DIRECTIONS FOR THIS TASK = Your answer should be the full set of records, printed exactly as they stand.

[LISTED ENTRIES — start]

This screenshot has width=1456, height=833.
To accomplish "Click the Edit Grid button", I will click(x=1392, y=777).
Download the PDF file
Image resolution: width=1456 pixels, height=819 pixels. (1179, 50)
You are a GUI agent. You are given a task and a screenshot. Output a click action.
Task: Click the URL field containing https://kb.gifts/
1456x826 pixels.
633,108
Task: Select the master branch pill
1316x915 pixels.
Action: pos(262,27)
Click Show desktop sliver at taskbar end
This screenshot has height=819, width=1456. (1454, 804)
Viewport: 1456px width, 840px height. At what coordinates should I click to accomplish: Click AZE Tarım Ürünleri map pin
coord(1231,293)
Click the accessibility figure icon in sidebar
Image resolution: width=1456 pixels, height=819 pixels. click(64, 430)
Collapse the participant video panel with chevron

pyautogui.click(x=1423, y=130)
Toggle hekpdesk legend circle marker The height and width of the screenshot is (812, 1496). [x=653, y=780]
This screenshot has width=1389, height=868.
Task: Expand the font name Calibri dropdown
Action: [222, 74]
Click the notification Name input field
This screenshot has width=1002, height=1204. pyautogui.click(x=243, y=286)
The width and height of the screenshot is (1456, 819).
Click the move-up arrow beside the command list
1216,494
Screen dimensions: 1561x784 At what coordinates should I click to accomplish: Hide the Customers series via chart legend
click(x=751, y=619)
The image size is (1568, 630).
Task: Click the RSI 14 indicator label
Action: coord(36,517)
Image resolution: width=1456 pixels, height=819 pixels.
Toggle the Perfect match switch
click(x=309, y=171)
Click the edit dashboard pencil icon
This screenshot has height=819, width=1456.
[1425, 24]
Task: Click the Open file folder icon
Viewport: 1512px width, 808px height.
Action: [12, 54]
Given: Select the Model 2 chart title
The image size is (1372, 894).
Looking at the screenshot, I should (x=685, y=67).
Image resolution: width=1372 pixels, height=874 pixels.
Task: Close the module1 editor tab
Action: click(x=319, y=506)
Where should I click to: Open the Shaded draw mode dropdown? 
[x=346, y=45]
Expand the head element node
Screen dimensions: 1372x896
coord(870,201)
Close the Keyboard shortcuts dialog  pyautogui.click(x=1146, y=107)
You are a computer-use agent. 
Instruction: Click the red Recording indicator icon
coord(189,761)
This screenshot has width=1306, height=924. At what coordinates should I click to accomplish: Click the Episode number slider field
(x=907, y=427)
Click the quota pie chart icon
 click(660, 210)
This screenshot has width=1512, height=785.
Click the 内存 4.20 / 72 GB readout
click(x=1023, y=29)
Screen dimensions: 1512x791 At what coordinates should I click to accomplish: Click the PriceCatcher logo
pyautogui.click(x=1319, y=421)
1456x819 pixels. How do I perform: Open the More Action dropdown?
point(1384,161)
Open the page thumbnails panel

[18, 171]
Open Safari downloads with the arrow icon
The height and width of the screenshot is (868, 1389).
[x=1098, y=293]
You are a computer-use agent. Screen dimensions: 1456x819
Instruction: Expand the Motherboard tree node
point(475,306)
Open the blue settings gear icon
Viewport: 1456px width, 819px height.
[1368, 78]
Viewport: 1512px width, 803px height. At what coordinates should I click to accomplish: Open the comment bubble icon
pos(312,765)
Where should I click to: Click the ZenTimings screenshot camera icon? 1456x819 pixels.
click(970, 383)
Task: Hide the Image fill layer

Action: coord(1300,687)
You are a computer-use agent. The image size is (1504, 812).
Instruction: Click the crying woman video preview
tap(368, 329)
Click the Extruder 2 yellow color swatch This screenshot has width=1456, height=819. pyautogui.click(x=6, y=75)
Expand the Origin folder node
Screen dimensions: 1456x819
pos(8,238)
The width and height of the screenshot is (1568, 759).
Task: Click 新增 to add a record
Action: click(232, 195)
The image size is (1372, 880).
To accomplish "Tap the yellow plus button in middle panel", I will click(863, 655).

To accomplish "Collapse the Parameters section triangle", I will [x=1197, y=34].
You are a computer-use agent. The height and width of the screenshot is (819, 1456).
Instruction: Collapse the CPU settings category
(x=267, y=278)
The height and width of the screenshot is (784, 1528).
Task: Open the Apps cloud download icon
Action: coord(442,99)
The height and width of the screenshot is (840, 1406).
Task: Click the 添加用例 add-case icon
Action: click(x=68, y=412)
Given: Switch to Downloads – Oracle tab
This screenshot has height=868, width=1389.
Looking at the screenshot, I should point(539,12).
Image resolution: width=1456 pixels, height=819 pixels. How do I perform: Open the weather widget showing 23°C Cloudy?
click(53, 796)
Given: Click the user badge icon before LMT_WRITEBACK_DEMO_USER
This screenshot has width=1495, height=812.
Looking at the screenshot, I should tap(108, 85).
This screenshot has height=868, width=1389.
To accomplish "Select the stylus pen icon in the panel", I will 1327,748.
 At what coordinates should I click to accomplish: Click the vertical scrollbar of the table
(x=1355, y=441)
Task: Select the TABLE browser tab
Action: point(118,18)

[LISTED ENTRIES — finish]

EXERCISE ANSWER =
This screenshot has width=1456, height=833.
To accomplish "Click the Edit Grid button", I will click(x=1392, y=777).
Download the PDF file
Image resolution: width=1456 pixels, height=819 pixels. (1179, 50)
You are a GUI agent. You are given a task and a screenshot. Output a click action.
Task: Click the URL field containing https://kb.gifts/
1456x826 pixels.
633,108
Task: Select the master branch pill
1316x915 pixels.
Action: pos(262,27)
Click Show desktop sliver at taskbar end
This screenshot has height=819, width=1456. (1454, 804)
Viewport: 1456px width, 840px height. At what coordinates should I click to accomplish: Click AZE Tarım Ürünleri map pin
coord(1231,293)
Click the accessibility figure icon in sidebar
Image resolution: width=1456 pixels, height=819 pixels. click(64, 430)
Collapse the participant video panel with chevron

pyautogui.click(x=1423, y=130)
Toggle hekpdesk legend circle marker The height and width of the screenshot is (812, 1496). [x=653, y=780]
This screenshot has width=1389, height=868.
Task: Expand the font name Calibri dropdown
Action: [222, 74]
Click the notification Name input field
This screenshot has width=1002, height=1204. pyautogui.click(x=243, y=286)
The width and height of the screenshot is (1456, 819).
Click the move-up arrow beside the command list
1216,494
Screen dimensions: 1561x784 At what coordinates should I click to accomplish: Hide the Customers series via chart legend
click(x=751, y=619)
The image size is (1568, 630).
Task: Click the RSI 14 indicator label
Action: coord(36,517)
Image resolution: width=1456 pixels, height=819 pixels.
Toggle the Perfect match switch
click(x=309, y=171)
Click the edit dashboard pencil icon
This screenshot has height=819, width=1456.
[1425, 24]
Task: Click the Open file folder icon
Viewport: 1512px width, 808px height.
Action: [12, 54]
Given: Select the Model 2 chart title
The image size is (1372, 894).
Looking at the screenshot, I should (x=685, y=67).
Image resolution: width=1372 pixels, height=874 pixels.
Task: Close the module1 editor tab
Action: click(x=319, y=506)
Where should I click to: Open the Shaded draw mode dropdown? 
[x=346, y=45]
Expand the head element node
Screen dimensions: 1372x896
coord(870,201)
Close the Keyboard shortcuts dialog  pyautogui.click(x=1146, y=107)
You are a computer-use agent. 
Instruction: Click the red Recording indicator icon
coord(189,761)
This screenshot has width=1306, height=924. At what coordinates should I click to accomplish: Click the Episode number slider field
(x=907, y=427)
Click the quota pie chart icon
 click(660, 210)
This screenshot has width=1512, height=785.
Click the 内存 4.20 / 72 GB readout
click(x=1023, y=29)
Screen dimensions: 1512x791 At what coordinates should I click to accomplish: Click the PriceCatcher logo
pyautogui.click(x=1319, y=421)
1456x819 pixels. How do I perform: Open the More Action dropdown?
point(1384,161)
Open the page thumbnails panel

[18, 171]
Open Safari downloads with the arrow icon
The height and width of the screenshot is (868, 1389).
[x=1098, y=293]
You are a computer-use agent. Screen dimensions: 1456x819
Instruction: Expand the Motherboard tree node
point(475,306)
Open the blue settings gear icon
Viewport: 1456px width, 819px height.
[1368, 78]
Viewport: 1512px width, 803px height. At what coordinates should I click to accomplish: Open the comment bubble icon
pos(312,765)
Where should I click to: Click the ZenTimings screenshot camera icon? 1456x819 pixels.
click(970, 383)
Task: Hide the Image fill layer

Action: coord(1300,687)
You are a computer-use agent. The image size is (1504, 812).
Instruction: Click the crying woman video preview
tap(368, 329)
Click the Extruder 2 yellow color swatch This screenshot has width=1456, height=819. pyautogui.click(x=6, y=75)
Expand the Origin folder node
Screen dimensions: 1456x819
pos(8,238)
The width and height of the screenshot is (1568, 759).
Task: Click 新增 to add a record
Action: click(232, 195)
The image size is (1372, 880).
To accomplish "Tap the yellow plus button in middle panel", I will click(863, 655).

To accomplish "Collapse the Parameters section triangle", I will [x=1197, y=34].
You are a computer-use agent. The height and width of the screenshot is (819, 1456).
Instruction: Collapse the CPU settings category
(x=267, y=278)
The height and width of the screenshot is (784, 1528).
Task: Open the Apps cloud download icon
Action: coord(442,99)
The height and width of the screenshot is (840, 1406).
Task: Click the 添加用例 add-case icon
Action: click(x=68, y=412)
Given: Switch to Downloads – Oracle tab
This screenshot has height=868, width=1389.
Looking at the screenshot, I should point(539,12).
Image resolution: width=1456 pixels, height=819 pixels. How do I perform: Open the weather widget showing 23°C Cloudy?
click(53, 796)
Given: Click the user badge icon before LMT_WRITEBACK_DEMO_USER
This screenshot has width=1495, height=812.
Looking at the screenshot, I should tap(108, 85).
This screenshot has height=868, width=1389.
To accomplish "Select the stylus pen icon in the panel", I will 1327,748.
 At what coordinates should I click to accomplish: Click the vertical scrollbar of the table
(x=1355, y=441)
Task: Select the TABLE browser tab
Action: point(118,18)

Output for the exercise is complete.